Habitat of the Willet

This species lives in a variety of waterside habitats, and their preference varies based on region and subspecies. They live on sandy beaches, rocky coasts, tide pools, sand bars, mud flats, estuaries, and more.

The western subspecies inhabits flooded grasslands, wetlands, lakes, swamps, and even pastures or farms during their breeding season. For this subspecies, their preference of ecosystem changes drastically based on the current season.

Distribution of the Willet

Willets live in different regions based on the time of year, and the subspecies at hand. During the wintertime, all subspecies inhabit coastal regions. During the spring and summer, the western subspecies travels inland to breed in the Northwest United States and parts of southern Canada.
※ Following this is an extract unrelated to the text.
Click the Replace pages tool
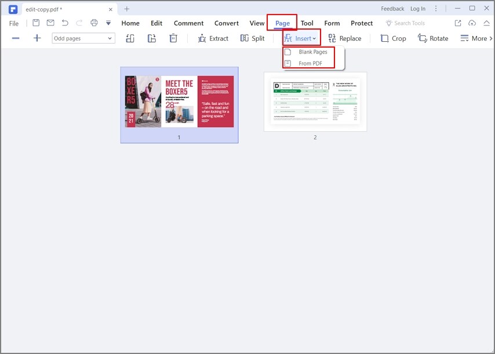This screenshot has width=495, height=354. 345,38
At various times of year, you can spot these birds along the coasts of North, Central, and South America. You can even spot migrating birds throughout much of the continental United States!

Diet of the Willet

These birds are carnivores, but they primarily feed on invertebrates and the occasional small fish. Some common prey items include beetles, spiders, crabs, worms, clams, whelks, mussels, and small fish.

They hunt primarily by wading through shallow waters and probing the sand or mud with their long beaks. Some other feeding methods include spotting and chasing down prey, and moving rocks or branches to reveal potential prey underneath.

Willet and Human Interaction

In the 19th century it was incredibly common for humans to hunt these birds. However, their populations rebounded when the government implemented the Migratory Bird Act. With that said, many populations are declining again, but at a slower rate.

Hunting is no longer a serious danger for these birds, but habitat destruction does impact breeding populations. Though some populations are in greater danger than others, their numbers are still stable, and the IUCN lists them as Least Concern.


Humans have not domesticated Willets in any way.

Does the Willet Make a Good Pet

No, these birds do not make good pets. They are wild birds, and are not friendly or cuddly in any way. In most places, it is also illegal to own a Willet as a pet.

Willet Care

Sometimes wild Willets become injured, either through entanglements, car strikes, or other similar conflicts. Sadly, these injuries sometimes mean that the bird cannot survive in the wild anymore. In these cases, sometimes zoos or aquariums can provide a home for the bird.

They live in enclosures with other shore birds, usually in shallow, beach-like habitats. Zookeepers feed them a variety of small fish, shrimp, krill, crabs, crickets, and more.

Behavior of the Willet

These birds are both diurnal and nocturnal, and they forage virtually any time. Their activity level at any given time varies based on the tide. During high tide, water covers small invertebrates and tide pools. When low tide arrives, the water recedes and exposes the creatures as easy prey for the birds.

Outside of the breeding season, these birds are social and live in flocks. During the breeding season, pairs are highly territorial and defend their nesting grounds from other Willets.

Reproduction of the Willet

All Willets are monogamous, and remain with the same partner throughout the whole breeding season. Some populations continue breeding with the same partner for life, while others mate with a different partner the next season.

Their nests are simple dents in the ground, lined with small amounts of leaves and grass. The female lays an average of four eggs, and both parents incubate them for about three or four weeks. It takes about a month for the chicks to begin flying, and they become independent soon after.